The latest release from the German multi-instrumentalist, improviser and composer Christof May, Deeper Green establishes and sustains a potent language, inflected but not circumscribed by jazz. May has spoken of his interest in what for him are key aspects of the poetics of music, closely related to world-bridging shamanic ideas of creativity: the densely worked (e.g., the polyrhythms of much African music) and the limpid or translucent (e.g., Keith Jarrett's Köln Concert or Rainer Brüninghaus's Continuum albums). Both qualities are in plentiful evidence here, in music which can speak (or rather, sing) of that mercurial confluence of shape-shifting power and regenerative tenderness, of shadow and light, which so exercised the English writer Emily Jane Brontë, exemplified by the “darkness and glory” of her poem High waving heather, 'neath stormy blasts bending. It is appropriate that several tracks here feature lines from Brontë, given suitably charged interpretation by Susanne Abbuehl, the acclaimed Swiss-Dutch vocalist whose wide-ranging ECM albums April and Compass featured May.
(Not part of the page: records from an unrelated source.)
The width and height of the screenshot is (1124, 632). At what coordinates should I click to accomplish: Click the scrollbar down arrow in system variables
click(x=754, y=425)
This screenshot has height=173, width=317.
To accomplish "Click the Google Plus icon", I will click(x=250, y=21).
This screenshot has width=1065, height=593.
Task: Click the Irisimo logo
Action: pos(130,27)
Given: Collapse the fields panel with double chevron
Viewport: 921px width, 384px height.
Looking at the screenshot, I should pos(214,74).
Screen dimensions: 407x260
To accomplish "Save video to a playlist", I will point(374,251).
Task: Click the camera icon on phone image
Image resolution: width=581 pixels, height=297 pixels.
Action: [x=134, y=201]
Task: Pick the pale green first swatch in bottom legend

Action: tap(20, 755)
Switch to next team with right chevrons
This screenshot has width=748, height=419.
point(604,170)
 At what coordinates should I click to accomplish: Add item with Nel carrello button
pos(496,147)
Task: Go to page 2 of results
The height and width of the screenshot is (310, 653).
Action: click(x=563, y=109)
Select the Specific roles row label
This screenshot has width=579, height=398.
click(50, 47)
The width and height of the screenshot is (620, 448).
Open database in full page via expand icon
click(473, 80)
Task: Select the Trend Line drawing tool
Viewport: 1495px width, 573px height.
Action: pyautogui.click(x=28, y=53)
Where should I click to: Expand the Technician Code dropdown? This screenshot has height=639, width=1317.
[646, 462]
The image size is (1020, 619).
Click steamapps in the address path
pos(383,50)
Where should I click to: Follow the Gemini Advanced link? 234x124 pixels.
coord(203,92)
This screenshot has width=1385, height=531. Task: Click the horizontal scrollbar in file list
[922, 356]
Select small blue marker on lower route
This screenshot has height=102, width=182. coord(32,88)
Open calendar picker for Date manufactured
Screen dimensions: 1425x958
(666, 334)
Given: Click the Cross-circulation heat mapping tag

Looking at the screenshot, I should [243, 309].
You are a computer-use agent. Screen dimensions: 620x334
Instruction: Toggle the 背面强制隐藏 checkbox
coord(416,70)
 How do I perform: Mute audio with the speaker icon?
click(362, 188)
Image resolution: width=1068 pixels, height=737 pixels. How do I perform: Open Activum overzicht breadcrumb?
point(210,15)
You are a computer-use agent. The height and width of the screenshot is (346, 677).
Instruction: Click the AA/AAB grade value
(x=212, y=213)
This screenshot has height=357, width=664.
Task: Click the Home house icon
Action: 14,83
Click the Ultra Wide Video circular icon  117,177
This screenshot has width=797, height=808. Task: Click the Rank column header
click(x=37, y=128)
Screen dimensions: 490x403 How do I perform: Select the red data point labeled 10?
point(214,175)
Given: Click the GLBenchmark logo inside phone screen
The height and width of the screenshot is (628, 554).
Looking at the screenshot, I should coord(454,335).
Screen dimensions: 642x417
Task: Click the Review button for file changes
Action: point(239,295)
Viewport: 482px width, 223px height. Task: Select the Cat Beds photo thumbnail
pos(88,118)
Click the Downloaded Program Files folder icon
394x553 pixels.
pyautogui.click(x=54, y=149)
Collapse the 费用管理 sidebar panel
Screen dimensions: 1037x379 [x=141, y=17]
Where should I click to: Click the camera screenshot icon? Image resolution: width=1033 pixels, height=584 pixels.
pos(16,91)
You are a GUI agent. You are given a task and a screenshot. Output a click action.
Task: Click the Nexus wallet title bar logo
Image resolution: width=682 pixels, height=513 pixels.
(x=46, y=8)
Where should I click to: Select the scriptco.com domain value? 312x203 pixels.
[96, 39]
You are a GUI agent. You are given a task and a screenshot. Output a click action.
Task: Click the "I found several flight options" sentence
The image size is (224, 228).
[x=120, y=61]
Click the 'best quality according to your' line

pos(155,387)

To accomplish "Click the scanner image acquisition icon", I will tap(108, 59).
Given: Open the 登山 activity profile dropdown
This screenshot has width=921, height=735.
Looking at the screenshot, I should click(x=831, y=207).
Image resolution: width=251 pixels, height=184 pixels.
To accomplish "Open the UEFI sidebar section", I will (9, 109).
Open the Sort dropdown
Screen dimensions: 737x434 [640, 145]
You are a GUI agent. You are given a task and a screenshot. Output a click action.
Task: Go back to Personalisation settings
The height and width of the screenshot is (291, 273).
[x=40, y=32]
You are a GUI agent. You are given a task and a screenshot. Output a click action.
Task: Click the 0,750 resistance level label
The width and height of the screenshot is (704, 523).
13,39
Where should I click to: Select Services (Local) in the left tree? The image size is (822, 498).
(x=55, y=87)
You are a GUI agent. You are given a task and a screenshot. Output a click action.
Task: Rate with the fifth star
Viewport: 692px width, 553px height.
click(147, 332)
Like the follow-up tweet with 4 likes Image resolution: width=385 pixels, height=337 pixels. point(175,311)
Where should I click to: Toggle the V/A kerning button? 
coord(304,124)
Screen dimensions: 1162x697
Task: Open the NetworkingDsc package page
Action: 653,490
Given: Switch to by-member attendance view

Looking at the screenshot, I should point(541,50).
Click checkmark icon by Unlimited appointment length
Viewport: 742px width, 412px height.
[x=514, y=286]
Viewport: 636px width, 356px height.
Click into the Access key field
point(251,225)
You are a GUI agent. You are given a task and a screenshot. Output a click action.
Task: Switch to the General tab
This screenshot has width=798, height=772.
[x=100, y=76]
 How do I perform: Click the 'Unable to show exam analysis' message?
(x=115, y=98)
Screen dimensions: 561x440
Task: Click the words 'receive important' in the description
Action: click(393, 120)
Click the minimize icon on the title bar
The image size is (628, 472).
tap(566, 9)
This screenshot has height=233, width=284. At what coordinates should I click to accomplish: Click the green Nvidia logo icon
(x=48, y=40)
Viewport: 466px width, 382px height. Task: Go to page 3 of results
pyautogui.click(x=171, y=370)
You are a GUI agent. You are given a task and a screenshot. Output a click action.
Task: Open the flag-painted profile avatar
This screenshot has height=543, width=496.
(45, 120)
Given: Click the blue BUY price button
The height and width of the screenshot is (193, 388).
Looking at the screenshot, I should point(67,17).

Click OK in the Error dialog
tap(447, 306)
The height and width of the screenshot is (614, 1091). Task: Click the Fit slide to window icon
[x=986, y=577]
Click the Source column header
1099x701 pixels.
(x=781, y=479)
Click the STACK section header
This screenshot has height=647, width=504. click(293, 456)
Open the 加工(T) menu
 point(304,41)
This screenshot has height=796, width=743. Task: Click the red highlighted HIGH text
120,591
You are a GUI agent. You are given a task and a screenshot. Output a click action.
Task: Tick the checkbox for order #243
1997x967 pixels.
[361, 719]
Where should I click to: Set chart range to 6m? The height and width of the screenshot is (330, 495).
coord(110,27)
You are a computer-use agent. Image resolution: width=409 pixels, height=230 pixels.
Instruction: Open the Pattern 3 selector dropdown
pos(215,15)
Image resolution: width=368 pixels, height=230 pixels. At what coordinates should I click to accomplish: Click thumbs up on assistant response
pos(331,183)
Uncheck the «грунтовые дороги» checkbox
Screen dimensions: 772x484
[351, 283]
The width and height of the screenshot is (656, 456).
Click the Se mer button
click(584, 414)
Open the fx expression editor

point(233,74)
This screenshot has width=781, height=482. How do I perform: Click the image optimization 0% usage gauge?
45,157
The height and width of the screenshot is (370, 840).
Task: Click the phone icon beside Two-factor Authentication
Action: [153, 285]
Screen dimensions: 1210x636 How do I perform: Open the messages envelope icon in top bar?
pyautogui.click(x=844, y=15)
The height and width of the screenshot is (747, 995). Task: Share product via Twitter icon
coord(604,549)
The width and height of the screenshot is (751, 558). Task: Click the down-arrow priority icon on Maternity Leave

Born in 1970, in his early teenage years May began improvising with like-minded friends. Between 1992 and 2002 he studied jazz and classical clarinet at The Royal Conservatory of Den Hague, from where he graduated with a Master's Degree in Music. Today, his playing evinces a refreshing blend of improvisational verve and classically touched discipline, embracing the widest of registers. Over the past two decades, May's genre-dissolving creativity has been stimulated through a diversity of work with such notable figures as Michel Portal, Dave Liebman, Trygve Seim and Florian Zenker – the last-named the innovative German guitarist and composer of music for film, who offers here a rich mix of lines and sounds as reflective as they are energising, enhanced by the excellent contributions of Bob Wijnen (keyboards), Jens Loh (bass) and Eric Hoeke (drums and electronics).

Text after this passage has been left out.